Required work:
In the material below, the required lines run from the one containing "Task: Uncheck Fibocom WWAN Filter Service" through the one containing "Given: Click the 安全家 green banner image". Copy those lines exactly, ends included, and nothing else.

Data for the task:
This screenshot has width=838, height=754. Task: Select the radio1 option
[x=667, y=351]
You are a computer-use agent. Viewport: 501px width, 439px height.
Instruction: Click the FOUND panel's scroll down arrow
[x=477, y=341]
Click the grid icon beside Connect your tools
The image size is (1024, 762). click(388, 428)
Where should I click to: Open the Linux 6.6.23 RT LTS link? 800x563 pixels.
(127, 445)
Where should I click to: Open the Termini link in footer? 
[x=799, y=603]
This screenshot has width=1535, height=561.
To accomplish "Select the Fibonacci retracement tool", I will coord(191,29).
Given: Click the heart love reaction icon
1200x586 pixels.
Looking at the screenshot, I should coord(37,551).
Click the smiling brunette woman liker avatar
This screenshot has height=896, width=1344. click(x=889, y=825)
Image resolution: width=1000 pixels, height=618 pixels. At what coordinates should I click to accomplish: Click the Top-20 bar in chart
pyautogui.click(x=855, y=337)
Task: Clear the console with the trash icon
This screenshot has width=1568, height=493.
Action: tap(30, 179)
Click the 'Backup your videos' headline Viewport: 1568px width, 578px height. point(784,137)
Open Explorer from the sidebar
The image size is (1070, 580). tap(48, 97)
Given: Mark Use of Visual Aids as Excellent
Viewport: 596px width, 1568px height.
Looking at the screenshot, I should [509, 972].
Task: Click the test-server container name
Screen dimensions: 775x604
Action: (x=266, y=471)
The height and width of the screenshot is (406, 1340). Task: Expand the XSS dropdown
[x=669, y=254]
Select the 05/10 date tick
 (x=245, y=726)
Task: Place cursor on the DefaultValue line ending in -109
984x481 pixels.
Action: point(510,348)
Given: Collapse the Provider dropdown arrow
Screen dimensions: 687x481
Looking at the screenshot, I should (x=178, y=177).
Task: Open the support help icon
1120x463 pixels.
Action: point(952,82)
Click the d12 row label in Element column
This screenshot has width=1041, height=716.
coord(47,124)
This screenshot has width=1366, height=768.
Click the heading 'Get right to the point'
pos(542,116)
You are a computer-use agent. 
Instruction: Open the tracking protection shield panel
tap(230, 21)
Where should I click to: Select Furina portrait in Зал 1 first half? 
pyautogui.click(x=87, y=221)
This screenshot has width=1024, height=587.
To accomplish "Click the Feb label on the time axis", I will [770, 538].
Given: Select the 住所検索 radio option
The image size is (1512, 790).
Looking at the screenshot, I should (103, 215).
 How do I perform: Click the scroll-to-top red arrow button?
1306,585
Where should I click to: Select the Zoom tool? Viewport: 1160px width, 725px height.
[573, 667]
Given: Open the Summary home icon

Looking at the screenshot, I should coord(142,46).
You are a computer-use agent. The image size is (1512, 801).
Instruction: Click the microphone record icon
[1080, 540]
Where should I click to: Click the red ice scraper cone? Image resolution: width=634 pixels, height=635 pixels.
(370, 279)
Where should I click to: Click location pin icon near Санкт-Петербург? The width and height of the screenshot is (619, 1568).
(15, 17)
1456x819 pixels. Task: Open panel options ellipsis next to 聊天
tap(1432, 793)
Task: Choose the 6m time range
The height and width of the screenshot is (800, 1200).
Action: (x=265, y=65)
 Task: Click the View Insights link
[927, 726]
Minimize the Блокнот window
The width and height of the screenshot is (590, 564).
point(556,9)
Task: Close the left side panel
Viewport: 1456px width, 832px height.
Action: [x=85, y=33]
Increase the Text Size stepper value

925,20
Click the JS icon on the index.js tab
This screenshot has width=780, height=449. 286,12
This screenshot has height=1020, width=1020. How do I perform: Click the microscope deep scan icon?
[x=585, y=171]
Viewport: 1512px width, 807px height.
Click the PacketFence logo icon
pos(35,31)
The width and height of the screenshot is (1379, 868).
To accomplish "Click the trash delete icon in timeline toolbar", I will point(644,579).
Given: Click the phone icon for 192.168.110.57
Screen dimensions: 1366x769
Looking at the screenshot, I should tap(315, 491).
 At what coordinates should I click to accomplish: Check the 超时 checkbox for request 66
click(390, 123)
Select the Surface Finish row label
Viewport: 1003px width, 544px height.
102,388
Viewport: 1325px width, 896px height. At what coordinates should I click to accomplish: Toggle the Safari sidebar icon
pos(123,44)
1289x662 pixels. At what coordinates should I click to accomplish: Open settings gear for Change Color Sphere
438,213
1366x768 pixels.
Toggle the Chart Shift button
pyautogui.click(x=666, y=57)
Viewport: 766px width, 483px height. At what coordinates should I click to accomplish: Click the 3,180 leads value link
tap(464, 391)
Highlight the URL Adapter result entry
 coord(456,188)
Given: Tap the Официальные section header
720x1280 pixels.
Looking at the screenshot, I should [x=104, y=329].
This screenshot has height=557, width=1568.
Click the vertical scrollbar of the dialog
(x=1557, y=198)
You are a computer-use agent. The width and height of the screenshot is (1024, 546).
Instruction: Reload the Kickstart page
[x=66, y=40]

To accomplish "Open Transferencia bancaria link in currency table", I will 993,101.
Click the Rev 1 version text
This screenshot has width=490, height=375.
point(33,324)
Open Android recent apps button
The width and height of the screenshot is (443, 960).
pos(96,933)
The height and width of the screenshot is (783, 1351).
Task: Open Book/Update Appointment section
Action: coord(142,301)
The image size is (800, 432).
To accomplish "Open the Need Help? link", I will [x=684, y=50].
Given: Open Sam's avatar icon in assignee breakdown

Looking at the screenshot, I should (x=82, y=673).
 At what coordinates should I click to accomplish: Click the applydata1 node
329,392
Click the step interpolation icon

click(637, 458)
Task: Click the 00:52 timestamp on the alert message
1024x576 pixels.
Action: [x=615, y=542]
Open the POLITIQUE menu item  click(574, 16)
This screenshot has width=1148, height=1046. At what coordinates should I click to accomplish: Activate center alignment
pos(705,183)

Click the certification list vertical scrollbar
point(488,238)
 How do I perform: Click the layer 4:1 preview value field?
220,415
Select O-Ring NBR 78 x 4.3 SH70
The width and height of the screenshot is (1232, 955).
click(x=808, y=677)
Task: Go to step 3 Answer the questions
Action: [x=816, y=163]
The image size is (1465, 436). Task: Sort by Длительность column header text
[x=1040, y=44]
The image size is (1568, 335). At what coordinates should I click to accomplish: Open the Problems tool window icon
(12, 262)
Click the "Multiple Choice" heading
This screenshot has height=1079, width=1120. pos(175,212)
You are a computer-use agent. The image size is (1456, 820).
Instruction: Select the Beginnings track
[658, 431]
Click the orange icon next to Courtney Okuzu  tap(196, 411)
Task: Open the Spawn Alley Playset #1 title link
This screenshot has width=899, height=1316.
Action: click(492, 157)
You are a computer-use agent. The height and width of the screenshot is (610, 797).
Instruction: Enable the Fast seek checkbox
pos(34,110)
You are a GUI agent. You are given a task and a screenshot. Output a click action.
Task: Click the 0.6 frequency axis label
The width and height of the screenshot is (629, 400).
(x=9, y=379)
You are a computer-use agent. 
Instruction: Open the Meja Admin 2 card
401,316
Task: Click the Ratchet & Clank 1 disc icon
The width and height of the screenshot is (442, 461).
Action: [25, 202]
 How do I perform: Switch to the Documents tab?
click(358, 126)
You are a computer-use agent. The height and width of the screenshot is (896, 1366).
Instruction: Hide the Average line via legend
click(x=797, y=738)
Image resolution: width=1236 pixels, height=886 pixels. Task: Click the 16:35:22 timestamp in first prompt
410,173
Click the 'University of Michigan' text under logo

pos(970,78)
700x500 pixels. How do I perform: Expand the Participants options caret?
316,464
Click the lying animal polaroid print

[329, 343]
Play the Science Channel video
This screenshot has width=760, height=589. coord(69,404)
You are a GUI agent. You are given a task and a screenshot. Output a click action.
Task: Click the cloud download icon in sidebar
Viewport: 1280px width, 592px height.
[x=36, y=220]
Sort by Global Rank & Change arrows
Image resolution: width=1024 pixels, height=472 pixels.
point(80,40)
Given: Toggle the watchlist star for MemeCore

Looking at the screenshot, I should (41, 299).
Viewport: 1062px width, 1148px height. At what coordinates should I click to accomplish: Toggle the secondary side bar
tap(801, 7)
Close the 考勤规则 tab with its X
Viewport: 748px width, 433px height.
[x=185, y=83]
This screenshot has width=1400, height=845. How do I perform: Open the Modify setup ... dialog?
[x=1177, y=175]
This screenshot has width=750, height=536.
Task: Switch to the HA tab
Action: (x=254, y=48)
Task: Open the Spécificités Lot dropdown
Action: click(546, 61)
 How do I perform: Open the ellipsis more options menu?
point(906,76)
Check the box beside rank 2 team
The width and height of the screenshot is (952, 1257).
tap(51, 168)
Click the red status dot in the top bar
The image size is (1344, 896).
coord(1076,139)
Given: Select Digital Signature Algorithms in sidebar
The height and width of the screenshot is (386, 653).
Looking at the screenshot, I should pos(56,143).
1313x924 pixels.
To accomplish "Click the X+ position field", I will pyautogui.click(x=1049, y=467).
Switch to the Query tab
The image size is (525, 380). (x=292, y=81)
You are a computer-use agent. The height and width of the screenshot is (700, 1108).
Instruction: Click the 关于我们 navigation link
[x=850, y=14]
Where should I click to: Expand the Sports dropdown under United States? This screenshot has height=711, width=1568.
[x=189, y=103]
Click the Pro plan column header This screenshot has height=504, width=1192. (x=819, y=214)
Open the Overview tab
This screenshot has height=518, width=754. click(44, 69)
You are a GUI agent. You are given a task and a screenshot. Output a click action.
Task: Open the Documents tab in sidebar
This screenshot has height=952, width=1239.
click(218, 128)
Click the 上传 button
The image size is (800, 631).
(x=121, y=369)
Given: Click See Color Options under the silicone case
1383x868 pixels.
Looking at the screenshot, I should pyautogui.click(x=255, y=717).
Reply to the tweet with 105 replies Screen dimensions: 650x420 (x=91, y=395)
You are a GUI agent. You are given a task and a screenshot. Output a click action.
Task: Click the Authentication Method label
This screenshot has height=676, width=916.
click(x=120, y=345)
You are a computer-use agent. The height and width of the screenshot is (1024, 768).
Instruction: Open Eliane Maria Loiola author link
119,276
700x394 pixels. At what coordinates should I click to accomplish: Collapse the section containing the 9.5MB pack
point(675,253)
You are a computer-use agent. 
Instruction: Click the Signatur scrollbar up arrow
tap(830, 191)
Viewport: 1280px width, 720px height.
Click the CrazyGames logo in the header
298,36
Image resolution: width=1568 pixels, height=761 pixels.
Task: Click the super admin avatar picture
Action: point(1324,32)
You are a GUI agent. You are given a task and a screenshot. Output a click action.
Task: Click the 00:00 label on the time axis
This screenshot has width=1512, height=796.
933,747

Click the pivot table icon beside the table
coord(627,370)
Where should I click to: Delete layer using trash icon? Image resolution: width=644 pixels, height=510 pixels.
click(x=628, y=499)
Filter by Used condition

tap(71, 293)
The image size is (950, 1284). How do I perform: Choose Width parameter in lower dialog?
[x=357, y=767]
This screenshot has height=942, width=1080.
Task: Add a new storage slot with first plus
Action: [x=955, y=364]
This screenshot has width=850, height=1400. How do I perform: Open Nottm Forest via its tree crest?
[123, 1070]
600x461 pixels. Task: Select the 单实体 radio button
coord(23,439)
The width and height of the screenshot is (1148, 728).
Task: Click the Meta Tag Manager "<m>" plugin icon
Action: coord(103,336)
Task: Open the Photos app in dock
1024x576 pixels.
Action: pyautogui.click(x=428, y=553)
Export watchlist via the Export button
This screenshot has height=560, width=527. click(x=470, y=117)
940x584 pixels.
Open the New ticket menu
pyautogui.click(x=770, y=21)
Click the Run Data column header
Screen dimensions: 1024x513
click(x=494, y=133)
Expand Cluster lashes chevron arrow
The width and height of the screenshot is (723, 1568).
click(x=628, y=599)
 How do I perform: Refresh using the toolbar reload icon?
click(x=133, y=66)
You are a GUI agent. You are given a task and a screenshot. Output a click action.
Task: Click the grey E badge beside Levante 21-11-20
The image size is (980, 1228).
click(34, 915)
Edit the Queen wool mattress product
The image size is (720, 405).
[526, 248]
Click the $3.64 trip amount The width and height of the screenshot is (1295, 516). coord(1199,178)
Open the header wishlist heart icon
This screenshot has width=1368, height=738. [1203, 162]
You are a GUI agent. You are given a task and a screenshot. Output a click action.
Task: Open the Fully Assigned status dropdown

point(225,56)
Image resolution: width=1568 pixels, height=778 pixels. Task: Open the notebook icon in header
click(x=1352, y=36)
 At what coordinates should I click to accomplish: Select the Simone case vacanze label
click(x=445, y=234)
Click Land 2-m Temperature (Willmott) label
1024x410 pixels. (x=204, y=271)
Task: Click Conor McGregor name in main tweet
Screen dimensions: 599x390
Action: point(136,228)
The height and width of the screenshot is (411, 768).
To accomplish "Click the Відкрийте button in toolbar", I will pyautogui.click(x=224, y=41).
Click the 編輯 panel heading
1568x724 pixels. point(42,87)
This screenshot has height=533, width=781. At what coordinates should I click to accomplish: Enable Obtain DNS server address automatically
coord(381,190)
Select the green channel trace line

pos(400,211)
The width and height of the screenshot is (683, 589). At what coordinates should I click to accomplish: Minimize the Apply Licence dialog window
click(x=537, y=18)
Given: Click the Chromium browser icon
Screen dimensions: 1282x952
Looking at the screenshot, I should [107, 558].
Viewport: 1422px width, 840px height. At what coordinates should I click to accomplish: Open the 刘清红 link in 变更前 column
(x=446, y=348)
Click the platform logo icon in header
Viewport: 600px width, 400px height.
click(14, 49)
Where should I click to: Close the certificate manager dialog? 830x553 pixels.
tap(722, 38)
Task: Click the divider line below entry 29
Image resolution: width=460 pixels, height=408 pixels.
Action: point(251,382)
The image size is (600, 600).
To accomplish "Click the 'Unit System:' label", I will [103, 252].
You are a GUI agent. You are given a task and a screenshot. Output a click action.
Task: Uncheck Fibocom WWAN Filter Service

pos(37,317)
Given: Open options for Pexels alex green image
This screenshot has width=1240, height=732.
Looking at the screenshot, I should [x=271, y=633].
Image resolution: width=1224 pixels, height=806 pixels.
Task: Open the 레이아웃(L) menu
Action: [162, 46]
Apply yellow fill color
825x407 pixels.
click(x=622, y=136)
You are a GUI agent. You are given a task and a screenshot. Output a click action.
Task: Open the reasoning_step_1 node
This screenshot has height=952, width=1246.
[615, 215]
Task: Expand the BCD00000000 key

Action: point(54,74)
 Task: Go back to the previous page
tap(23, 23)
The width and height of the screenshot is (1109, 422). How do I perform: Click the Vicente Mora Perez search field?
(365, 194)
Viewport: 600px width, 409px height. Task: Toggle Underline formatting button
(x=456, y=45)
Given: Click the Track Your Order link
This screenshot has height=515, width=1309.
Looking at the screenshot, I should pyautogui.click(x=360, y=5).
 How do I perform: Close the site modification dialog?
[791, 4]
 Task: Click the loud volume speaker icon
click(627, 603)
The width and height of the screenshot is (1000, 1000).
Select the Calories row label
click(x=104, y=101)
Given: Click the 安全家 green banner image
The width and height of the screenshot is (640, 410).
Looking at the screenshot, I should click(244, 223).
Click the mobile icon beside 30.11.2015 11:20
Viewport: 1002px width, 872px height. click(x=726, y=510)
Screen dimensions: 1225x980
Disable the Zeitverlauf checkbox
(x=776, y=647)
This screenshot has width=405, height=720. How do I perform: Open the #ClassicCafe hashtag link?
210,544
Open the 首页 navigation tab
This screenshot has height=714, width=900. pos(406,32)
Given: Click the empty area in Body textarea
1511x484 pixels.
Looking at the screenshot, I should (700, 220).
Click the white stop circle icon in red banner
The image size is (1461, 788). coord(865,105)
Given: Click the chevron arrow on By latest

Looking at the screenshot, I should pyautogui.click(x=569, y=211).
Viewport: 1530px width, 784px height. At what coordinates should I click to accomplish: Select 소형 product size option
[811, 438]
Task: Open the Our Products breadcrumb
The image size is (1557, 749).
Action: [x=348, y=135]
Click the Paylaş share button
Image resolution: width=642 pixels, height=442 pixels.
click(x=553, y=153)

Task result:
Task: Uncheck Fibocom WWAN Filter Service

pos(37,317)
Given: Open options for Pexels alex green image
This screenshot has width=1240, height=732.
Looking at the screenshot, I should [x=271, y=633].
Image resolution: width=1224 pixels, height=806 pixels.
Task: Open the 레이아웃(L) menu
Action: [162, 46]
Apply yellow fill color
825x407 pixels.
click(x=622, y=136)
You are a GUI agent. You are given a task and a screenshot. Output a click action.
Task: Open the reasoning_step_1 node
This screenshot has height=952, width=1246.
[615, 215]
Task: Expand the BCD00000000 key

Action: point(54,74)
 Task: Go back to the previous page
tap(23, 23)
The width and height of the screenshot is (1109, 422). How do I perform: Click the Vicente Mora Perez search field?
(365, 194)
Viewport: 600px width, 409px height. Task: Toggle Underline formatting button
(x=456, y=45)
Given: Click the Track Your Order link
This screenshot has height=515, width=1309.
Looking at the screenshot, I should pyautogui.click(x=360, y=5).
 How do I perform: Close the site modification dialog?
[791, 4]
 Task: Click the loud volume speaker icon
click(627, 603)
The width and height of the screenshot is (1000, 1000).
Select the Calories row label
click(x=104, y=101)
Given: Click the 安全家 green banner image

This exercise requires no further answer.